>>
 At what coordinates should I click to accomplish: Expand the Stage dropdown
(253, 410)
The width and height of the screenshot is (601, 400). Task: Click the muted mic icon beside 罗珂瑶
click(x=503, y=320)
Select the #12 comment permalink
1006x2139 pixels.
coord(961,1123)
<<
**WHAT NEEDS TO BE DONE**
Copy out each entry precisely. Leave nothing out.

**SOLUTION TO THE EXERCISE**
 At what coordinates should I click to accomplish: Expand the Stage dropdown
(253, 410)
The width and height of the screenshot is (601, 400). Task: Click the muted mic icon beside 罗珂瑶
click(x=503, y=320)
Select the #12 comment permalink
1006x2139 pixels.
coord(961,1123)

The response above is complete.